## [PASSAGE GIVEN]
· · · ·
MISS ✴ UNIVERSE NEPAL
- Formation: 2017; 9 years ago
- Type: Beauty pageant TV Reality Series
- Headquarters: Kathmandu
- Members: Miss Universe
- Official language: Nepali; English;
- National Director: Sangita Puri (2024-present) Nagma Shrestha (2020-2023) Gopal Kakshapati (2017-2019)
- Parent organization: The Hidden Treasure (2017-2019) Umanga Creation (2020-2023) Global Glamour Venture (2024-present)
- Website: https://missuniversenepalglobalglamour.com/

= Miss Universe Nepal =

National beauty pageant competition in Nepal

Miss Universe Nepal (MUN) (Nepali: मिस युनिभर्स नेपाल) is a beauty pageant competition that selects the country representative for Miss Universe. The current Miss Universe Nepal is Sanya Adhikari from Kathmandu.

== History ==
The Miss Universe Nepal officially began in 2017 when Nagma Shrestha was appointed as Miss Universe Nepal by The Hidden Treasure, which also crowned Manita Devkota in 2018 and Pradeepta Adhikari in 2019. Manita Devkota got first ever placement for Nepal at Miss Universe 2018 as she entered the Top 10 finalists.

In 2020, Umanga Creation became the license holder of the pageant and assigned Nagma Shrestha as national director. Title holders from 2020 to 2023 are Anshika Sharma, Sujita Basnet, Sophiya Bhujel and Jane Dipika Garett respectively. Jane Dipika Garrett got placed at Top 20 of Miss Universe 2023, and also got recognition as the first plus size model to enter Miss Universe Semi Finals.

In early 2024, Global Glamour Venture acquired the license for further editions of Miss Universe Nepal, with Sangita Puri as national director.

== Pageant Format ==
As of 2025, the pageant is organized in a Television Reality Series format, with the following basic rounds, which can be altered according to the requirements of international pageant.

===Selection of Participants===

Registrations are generally announced about a month prior to the pageant activities. The mode of registrations are virtual done by apps like "Khalti" and Miss Universe Nepal website.

Eligibility Criteria:

- Applicant must be Nepali Citizen/ Non-Resident Nepali aged 18 or above who identifies as a woman.
- No height/weight criteria and no criteria on other physical measurements.
· · · ·
## [OBJECTIVES]
1: Decide whether each statement below agrees with the page on Miss Universe Nepal. Answer yes or no for each, quoting the words of the page that settle it.
(a) Umanga Creation became the license holder of the pageant in 2020.
(b) Applicants must meet a minimum height requirement.
(c) Registrations are made in person at the headquarters in Kathmandu.
2: Reproduce word for word the stretch of the page on Miss Universe Nepal starting with "- Parent organization: The" and going on through "Adhikari from Kathmandu.".

## [COLLECTED MATERIAL]
· · · ·
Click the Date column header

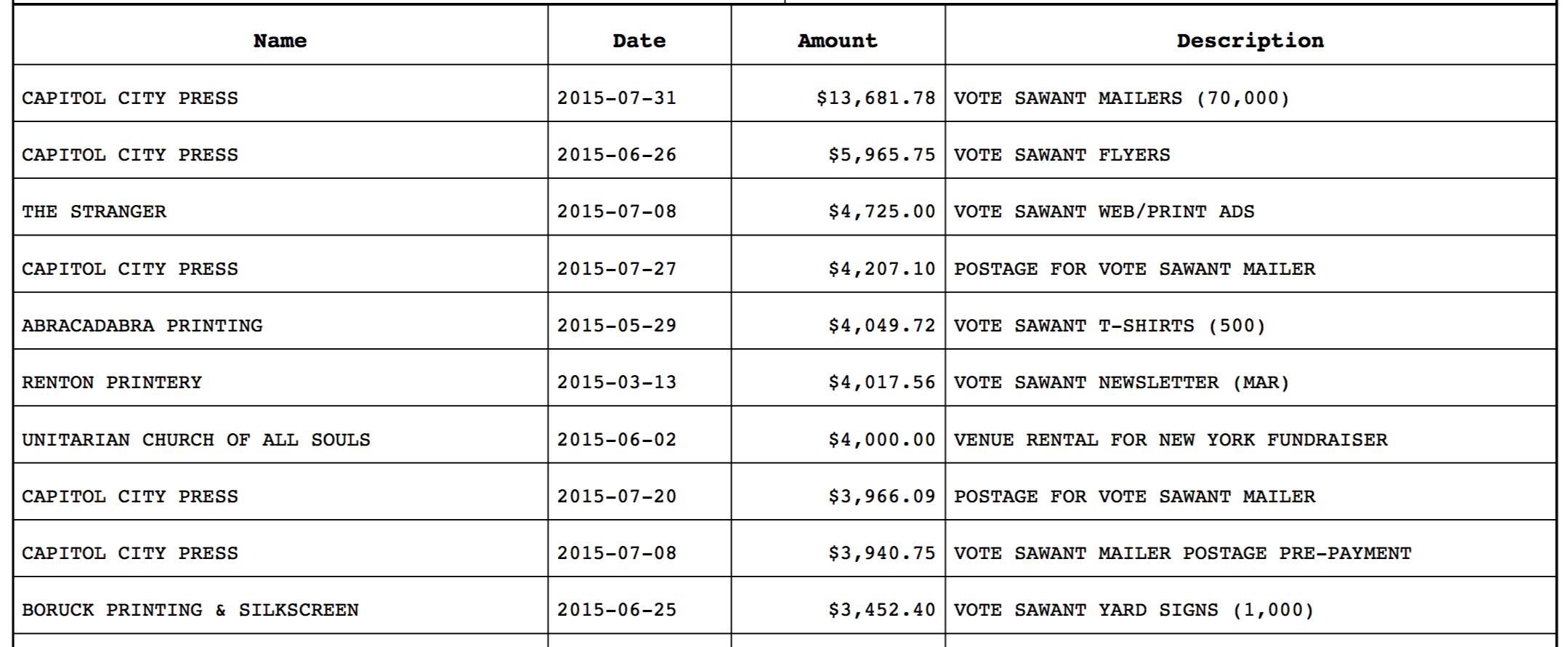coord(639,41)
· · · ·
## [ANSWERS]
1:
(a) Yes: "In 2020, Umanga Creation became the license holder of the pageant"
(b) No: "No height/weight criteria and no criteria on other physical measurements."
(c) No: "The mode of registrations are virtual done by apps like "Khalti" and Miss Universe Nepal website."

2:
- Parent organization: The Hidden Treasure (2017-2019) Umanga Creation (2020-2023) Global Glamour Venture (2024-present)
- Website: https://missuniversenepalglobalglamour.com/

= Miss Universe Nepal =

National beauty pageant competition in Nepal

Miss Universe Nepal (MUN) (Nepali: मिस युनिभर्स नेपाल) is a beauty pageant competition that selects the country representative for Miss Universe. The current Miss Universe Nepal is Sanya Adhikari from Kathmandu.